D’altro canto, a oggi, non esiste ancora un software di questo tipo che possa essere facilmente collegato a solutori commerciali come Ansys o Starcc+ e la loro implementazione richiede quindi ancora delle grandi conoscenze di informatica.

Inoltre, gli algoritmi utilizzati in ambito ingegneristico sono gli stessi che vengono utilizzati in ambito finanziario o per quanto riguarda le immagini, in ambito cinematografico.

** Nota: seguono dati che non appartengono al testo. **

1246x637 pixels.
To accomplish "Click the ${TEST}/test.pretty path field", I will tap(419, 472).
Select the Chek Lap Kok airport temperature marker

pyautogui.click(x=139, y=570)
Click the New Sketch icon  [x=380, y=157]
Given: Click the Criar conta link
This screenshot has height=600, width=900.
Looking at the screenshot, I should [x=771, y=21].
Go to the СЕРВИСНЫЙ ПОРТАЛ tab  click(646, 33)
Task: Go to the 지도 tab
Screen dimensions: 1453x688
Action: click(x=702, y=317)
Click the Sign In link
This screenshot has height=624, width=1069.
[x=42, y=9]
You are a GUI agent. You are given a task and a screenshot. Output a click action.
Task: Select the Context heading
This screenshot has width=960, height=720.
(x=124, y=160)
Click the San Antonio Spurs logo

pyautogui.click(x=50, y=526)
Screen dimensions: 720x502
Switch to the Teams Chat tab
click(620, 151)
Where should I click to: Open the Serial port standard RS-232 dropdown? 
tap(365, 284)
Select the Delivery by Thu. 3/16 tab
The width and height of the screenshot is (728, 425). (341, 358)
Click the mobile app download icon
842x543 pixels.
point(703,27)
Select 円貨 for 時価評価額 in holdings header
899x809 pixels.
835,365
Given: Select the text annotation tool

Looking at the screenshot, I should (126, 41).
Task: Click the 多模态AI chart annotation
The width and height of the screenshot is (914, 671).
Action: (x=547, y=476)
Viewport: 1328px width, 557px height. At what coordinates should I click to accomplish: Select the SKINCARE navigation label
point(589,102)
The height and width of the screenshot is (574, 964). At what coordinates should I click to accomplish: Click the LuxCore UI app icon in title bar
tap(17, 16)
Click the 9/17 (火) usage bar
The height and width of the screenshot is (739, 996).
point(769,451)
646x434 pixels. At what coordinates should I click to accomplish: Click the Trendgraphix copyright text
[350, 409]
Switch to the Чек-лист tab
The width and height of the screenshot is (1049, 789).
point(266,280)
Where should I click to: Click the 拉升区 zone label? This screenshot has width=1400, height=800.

Essi quindi utilizzano soltanto il dato grezzo, senza avere alcuna conoscenza della fisica sottostante.

Conclusioni

In questo articolo, abbiamo visto una carrellata di metodi per ottenere dei risultati più o meno affidabili in poco tempo a partire da simulazioni complesse, senza dover per forza essere degli analisti specializzati.

Ovviamente, andrebbe dedicato molto più spazio a ciascuno di loro, facendo anche degli esempi pratici di come possano essere utilizzati in ambito ingegneristico, ma inizialmente è necessario almeno avere coscienza della loro esistenza, per vedere se possono essere utilizzati nella propria azienda.

Infatti, questi metodi possono essere veramente molto utili ai progettisti per avere un’idea delle performance del loro progetto, testare varianti alternative e provare anche ad uscire dalle geometrie più tradizionali, trovandone magari alcune molto più vantaggiose.

D’altro canto, noi analisti non dobbiamo essere spaventati dall’avanzare dell’automatizzazione del nostro lavoro e quindi dal fatto di poter essere soppiantati da un computer. Il lavoro dell’analista, infatti, è soprattutto quello di comprendere se la simulazione ha effettivamente colto la fisica sottostante oltre a quello di suggerire al progettista dove e come modificare il progetto per migliorarne le performance.